▸ INSTRUCTIONS TO FOLLOW:
Reproduce each line of the records below verbatim, from the first to the last.

(Data for locating words and elements)
** start **

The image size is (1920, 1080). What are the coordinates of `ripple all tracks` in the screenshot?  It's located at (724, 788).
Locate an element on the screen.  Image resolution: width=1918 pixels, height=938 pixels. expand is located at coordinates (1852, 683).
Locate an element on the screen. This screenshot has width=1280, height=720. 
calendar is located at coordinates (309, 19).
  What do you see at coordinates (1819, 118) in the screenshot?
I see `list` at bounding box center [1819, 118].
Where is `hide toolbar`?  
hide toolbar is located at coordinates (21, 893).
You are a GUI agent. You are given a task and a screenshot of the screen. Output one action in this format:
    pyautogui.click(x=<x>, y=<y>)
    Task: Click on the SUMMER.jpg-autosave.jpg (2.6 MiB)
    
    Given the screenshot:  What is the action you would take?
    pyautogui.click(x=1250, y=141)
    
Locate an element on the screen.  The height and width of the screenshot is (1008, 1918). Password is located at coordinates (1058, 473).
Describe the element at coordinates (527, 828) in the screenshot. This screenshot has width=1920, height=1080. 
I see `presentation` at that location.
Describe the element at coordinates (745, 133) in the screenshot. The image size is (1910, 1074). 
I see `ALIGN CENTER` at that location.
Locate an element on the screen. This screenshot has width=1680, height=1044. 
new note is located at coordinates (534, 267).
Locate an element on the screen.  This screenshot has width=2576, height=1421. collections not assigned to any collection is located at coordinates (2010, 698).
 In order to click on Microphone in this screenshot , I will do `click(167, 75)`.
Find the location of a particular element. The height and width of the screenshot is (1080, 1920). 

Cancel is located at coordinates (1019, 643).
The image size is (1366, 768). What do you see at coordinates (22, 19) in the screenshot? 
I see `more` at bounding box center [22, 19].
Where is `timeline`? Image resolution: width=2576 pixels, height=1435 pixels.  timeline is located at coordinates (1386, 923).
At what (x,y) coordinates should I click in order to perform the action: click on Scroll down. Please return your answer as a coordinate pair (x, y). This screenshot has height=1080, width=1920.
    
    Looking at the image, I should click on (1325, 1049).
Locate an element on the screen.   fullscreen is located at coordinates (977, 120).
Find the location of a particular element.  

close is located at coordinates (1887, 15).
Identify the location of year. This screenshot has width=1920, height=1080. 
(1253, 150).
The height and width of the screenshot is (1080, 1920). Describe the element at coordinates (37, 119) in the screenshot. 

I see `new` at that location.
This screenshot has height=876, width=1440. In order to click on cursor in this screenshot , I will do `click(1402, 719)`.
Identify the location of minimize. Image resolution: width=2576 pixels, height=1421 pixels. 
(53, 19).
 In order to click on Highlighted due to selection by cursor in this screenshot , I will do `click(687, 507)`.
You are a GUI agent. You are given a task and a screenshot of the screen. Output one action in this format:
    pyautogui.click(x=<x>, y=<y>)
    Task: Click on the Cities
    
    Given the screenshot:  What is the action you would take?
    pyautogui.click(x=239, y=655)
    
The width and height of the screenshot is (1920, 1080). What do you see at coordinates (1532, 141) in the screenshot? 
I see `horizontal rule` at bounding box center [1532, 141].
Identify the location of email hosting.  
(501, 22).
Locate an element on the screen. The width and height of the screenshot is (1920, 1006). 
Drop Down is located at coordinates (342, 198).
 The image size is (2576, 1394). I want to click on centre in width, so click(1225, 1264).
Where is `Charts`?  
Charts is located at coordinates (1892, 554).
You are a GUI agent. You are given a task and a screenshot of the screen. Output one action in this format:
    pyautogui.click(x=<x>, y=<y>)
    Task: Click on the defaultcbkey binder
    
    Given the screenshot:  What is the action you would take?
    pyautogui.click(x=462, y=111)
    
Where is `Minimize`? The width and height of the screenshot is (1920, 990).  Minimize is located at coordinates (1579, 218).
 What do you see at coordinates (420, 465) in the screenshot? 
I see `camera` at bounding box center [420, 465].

** end **

▸ ANSWER TO THE TASK:
The image size is (1920, 1080). What are the coordinates of `ripple all tracks` in the screenshot?  It's located at (724, 788).
Locate an element on the screen.  Image resolution: width=1918 pixels, height=938 pixels. expand is located at coordinates (1852, 683).
Locate an element on the screen. This screenshot has width=1280, height=720. 
calendar is located at coordinates (309, 19).
  What do you see at coordinates (1819, 118) in the screenshot?
I see `list` at bounding box center [1819, 118].
Where is `hide toolbar`?  
hide toolbar is located at coordinates (21, 893).
You are a GUI agent. You are given a task and a screenshot of the screen. Output one action in this format:
    pyautogui.click(x=<x>, y=<y>)
    Task: Click on the SUMMER.jpg-autosave.jpg (2.6 MiB)
    
    Given the screenshot:  What is the action you would take?
    pyautogui.click(x=1250, y=141)
    
Locate an element on the screen.  The height and width of the screenshot is (1008, 1918). Password is located at coordinates (1058, 473).
Describe the element at coordinates (527, 828) in the screenshot. This screenshot has width=1920, height=1080. 
I see `presentation` at that location.
Describe the element at coordinates (745, 133) in the screenshot. The image size is (1910, 1074). 
I see `ALIGN CENTER` at that location.
Locate an element on the screen. This screenshot has width=1680, height=1044. 
new note is located at coordinates (534, 267).
Locate an element on the screen.  This screenshot has width=2576, height=1421. collections not assigned to any collection is located at coordinates (2010, 698).
 In order to click on Microphone in this screenshot , I will do `click(167, 75)`.
Find the location of a particular element. The height and width of the screenshot is (1080, 1920). 

Cancel is located at coordinates (1019, 643).
The image size is (1366, 768). What do you see at coordinates (22, 19) in the screenshot? 
I see `more` at bounding box center [22, 19].
Where is `timeline`? Image resolution: width=2576 pixels, height=1435 pixels.  timeline is located at coordinates (1386, 923).
At what (x,y) coordinates should I click in order to perform the action: click on Scroll down. Please return your answer as a coordinate pair (x, y). This screenshot has height=1080, width=1920.
    
    Looking at the image, I should click on (1325, 1049).
Locate an element on the screen.   fullscreen is located at coordinates (977, 120).
Find the location of a particular element.  

close is located at coordinates (1887, 15).
Identify the location of year. This screenshot has width=1920, height=1080. 
(1253, 150).
The height and width of the screenshot is (1080, 1920). Describe the element at coordinates (37, 119) in the screenshot. 

I see `new` at that location.
This screenshot has height=876, width=1440. In order to click on cursor in this screenshot , I will do `click(1402, 719)`.
Identify the location of minimize. Image resolution: width=2576 pixels, height=1421 pixels. 
(53, 19).
 In order to click on Highlighted due to selection by cursor in this screenshot , I will do `click(687, 507)`.
You are a GUI agent. You are given a task and a screenshot of the screen. Output one action in this format:
    pyautogui.click(x=<x>, y=<y>)
    Task: Click on the Cities
    
    Given the screenshot:  What is the action you would take?
    pyautogui.click(x=239, y=655)
    
The width and height of the screenshot is (1920, 1080). What do you see at coordinates (1532, 141) in the screenshot? 
I see `horizontal rule` at bounding box center [1532, 141].
Identify the location of email hosting.  
(501, 22).
Locate an element on the screen. The width and height of the screenshot is (1920, 1006). 
Drop Down is located at coordinates (342, 198).
 The image size is (2576, 1394). I want to click on centre in width, so click(1225, 1264).
Where is `Charts`?  
Charts is located at coordinates (1892, 554).
You are a GUI agent. You are given a task and a screenshot of the screen. Output one action in this format:
    pyautogui.click(x=<x>, y=<y>)
    Task: Click on the defaultcbkey binder
    
    Given the screenshot:  What is the action you would take?
    pyautogui.click(x=462, y=111)
    
Where is `Minimize`? The width and height of the screenshot is (1920, 990).  Minimize is located at coordinates (1579, 218).
 What do you see at coordinates (420, 465) in the screenshot? 
I see `camera` at bounding box center [420, 465].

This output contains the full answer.